Security, speed, compliance, and flexibility -- all of these describe lighttpd
In the instructions that follow, replace:
<home-directory>
with the path of the local directory you want to serve content from.
<config-directory>
with the path of the local directory containing lighttpd configuration files that you want to use instead of the default ones.
To make it easier to create custom configuration files, the default configuration files are included in the etc/lighttpd
directory of the Git repository.
<http-port>
with the HTTP port you want the HTTP server to serve content to (e.g. 80
for the standard HTTP port if not already in use on the host).
With the default configuration files:
$ sudo docker run --rm -t -v <home-directory>:/var/www/localhost/htdocs -p <http-port>:80 sebp/lighttpd
With custom configuration files:
$ sudo docker run --rm -t -v <home-directory>:/var/www/localhost/htdocs -v <config-directory>:/etc/lighttpd -p <http-port>:80 sebp/lighttpd
Add the following lines in an existing or a new docker-compose.yml
file:
lighttpd:
image: sebp/lighttpd
volumes:
- <home-directory>:/var/www/localhost/htdocs
- <config-directory>:/etc/lighttpd
ports:
- "<http-port>:80"
tty: true
Note – The - <config-directory>:…
line is optional, it can be used to override the default configuration files with your own.

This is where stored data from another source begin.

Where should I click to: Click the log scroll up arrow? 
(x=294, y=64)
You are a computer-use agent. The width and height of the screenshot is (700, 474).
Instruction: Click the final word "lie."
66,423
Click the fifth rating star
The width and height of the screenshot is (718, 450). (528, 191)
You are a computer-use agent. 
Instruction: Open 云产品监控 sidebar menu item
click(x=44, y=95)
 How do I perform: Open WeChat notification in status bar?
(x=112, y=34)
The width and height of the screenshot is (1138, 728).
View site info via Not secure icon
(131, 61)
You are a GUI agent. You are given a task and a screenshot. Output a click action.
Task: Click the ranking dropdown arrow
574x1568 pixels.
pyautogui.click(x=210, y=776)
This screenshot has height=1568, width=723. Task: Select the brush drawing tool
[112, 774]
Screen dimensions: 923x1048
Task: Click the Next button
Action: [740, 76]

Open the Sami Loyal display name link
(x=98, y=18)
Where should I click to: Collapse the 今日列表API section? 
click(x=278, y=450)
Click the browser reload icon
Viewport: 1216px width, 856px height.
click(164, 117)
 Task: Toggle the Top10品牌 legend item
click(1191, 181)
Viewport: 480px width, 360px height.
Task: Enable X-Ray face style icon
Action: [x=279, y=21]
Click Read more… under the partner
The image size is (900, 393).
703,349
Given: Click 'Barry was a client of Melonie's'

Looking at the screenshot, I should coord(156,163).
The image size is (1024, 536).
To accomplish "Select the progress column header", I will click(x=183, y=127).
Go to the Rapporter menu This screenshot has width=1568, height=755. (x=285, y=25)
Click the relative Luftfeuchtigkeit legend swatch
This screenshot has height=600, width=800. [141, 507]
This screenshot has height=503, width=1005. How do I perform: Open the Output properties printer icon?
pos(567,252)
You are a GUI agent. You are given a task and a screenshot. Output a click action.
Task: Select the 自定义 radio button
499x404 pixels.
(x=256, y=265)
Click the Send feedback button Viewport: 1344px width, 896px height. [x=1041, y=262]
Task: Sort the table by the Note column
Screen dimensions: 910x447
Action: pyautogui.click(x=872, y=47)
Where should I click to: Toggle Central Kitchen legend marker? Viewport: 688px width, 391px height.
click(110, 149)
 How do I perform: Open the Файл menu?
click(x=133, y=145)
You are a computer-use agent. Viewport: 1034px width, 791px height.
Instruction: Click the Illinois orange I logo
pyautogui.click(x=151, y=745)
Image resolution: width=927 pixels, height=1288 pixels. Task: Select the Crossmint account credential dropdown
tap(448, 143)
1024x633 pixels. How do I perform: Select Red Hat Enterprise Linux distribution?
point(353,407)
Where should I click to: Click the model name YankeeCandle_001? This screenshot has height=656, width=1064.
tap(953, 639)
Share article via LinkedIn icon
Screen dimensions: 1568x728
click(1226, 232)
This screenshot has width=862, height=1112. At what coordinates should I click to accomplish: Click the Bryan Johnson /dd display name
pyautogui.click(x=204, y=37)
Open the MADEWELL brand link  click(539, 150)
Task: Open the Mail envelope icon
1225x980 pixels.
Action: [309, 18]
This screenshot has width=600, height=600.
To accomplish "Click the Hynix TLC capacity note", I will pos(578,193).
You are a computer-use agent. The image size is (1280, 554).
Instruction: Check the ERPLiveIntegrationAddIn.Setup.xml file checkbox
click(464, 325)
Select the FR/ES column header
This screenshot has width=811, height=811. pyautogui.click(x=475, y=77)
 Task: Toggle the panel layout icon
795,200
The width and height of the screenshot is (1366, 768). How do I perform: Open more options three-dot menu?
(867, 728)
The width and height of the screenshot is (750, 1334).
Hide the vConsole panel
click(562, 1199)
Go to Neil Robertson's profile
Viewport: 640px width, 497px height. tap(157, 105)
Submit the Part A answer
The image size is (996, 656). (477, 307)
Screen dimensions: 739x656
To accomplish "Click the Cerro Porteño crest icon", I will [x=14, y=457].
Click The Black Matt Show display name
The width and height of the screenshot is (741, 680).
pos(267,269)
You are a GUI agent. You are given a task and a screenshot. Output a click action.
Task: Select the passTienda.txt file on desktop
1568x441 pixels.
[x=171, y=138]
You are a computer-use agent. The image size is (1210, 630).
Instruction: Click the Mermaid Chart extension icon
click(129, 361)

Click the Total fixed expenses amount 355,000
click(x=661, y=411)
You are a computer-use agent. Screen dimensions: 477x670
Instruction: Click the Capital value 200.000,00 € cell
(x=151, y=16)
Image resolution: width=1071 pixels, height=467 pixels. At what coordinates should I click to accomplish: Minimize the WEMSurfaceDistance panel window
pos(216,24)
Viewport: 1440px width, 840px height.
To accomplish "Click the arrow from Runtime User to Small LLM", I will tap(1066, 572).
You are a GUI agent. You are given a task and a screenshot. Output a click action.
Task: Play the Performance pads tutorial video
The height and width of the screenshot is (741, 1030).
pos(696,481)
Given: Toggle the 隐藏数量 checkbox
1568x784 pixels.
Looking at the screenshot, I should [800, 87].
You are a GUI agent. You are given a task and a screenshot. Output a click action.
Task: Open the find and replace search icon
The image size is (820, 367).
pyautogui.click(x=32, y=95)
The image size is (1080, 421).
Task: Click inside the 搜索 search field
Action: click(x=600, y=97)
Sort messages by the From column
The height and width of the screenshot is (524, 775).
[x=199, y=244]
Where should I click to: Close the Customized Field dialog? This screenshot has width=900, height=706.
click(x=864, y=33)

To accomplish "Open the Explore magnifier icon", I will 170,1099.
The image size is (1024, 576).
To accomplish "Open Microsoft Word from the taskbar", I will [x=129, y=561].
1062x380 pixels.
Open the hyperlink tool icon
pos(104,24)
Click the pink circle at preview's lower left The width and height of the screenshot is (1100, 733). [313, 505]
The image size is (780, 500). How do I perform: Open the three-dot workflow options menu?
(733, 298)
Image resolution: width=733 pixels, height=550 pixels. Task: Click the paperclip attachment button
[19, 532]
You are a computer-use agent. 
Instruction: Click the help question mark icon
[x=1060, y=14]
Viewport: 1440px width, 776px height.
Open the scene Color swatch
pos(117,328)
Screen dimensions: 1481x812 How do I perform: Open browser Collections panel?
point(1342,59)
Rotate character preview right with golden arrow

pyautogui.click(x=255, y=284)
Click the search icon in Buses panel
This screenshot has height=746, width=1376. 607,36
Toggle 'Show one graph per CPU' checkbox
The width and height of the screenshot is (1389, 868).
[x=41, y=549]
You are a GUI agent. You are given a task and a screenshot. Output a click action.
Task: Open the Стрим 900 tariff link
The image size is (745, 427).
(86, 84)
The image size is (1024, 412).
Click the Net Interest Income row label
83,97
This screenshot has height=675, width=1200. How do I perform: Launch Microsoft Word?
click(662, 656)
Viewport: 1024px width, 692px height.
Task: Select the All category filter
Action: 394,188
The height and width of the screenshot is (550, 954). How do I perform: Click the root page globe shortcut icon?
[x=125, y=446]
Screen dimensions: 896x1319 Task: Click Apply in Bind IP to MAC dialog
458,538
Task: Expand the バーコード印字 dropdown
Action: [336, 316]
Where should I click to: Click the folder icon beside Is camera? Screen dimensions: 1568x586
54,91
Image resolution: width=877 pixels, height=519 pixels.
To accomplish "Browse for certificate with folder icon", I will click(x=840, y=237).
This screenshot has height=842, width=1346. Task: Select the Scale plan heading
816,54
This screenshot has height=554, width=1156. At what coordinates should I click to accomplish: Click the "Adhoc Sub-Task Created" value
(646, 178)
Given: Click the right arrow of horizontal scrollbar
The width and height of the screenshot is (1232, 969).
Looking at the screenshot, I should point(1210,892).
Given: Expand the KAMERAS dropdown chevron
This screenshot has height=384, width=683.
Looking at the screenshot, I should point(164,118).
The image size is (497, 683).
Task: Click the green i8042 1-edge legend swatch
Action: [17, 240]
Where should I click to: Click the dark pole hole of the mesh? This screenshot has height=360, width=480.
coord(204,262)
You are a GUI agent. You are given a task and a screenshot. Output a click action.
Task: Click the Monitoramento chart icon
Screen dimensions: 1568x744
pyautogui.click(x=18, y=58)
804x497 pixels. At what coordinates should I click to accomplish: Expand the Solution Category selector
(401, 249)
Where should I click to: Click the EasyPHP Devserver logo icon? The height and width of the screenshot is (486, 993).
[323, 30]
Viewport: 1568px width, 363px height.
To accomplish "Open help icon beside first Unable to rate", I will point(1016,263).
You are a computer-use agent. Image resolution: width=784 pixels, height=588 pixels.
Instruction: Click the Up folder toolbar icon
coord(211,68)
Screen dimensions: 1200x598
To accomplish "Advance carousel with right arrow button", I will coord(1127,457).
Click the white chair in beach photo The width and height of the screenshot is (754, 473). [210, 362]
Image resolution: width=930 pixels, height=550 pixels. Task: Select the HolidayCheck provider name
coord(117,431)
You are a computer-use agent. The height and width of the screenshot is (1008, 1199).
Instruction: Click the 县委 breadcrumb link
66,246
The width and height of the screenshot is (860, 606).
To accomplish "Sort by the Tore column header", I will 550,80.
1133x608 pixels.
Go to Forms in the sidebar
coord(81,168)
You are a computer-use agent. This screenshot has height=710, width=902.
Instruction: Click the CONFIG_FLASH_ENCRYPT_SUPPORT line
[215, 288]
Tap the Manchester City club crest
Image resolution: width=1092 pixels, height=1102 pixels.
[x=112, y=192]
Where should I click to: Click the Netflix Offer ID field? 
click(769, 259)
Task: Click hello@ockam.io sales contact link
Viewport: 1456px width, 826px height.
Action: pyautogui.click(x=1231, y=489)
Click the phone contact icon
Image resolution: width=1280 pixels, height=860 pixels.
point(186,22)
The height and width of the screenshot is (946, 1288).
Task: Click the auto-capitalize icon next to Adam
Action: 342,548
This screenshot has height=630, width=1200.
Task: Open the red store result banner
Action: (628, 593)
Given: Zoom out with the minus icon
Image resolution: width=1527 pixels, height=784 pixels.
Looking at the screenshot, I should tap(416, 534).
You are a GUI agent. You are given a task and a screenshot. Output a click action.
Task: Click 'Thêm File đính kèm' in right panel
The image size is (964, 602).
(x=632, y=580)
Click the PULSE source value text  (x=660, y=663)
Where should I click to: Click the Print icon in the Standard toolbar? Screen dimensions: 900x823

Then start a lighttpd container with:
$ sudo docker-compose up lighttpd
First clone or download the spujadas/lighttpd-docker GitHub repository, open a shell in the newly created lighttpd-docker
directory, then build the image and run a container using Docker, Docker Compose, or Docker Buildx, as explained below.
This command will build the image:
$ sudo docker build .
Build the image with this command:
$ sudo docker-compose build
Build the image with this command:
$ sudo buildx build .
Written by Sébastien Pujadas, released under the MIT license.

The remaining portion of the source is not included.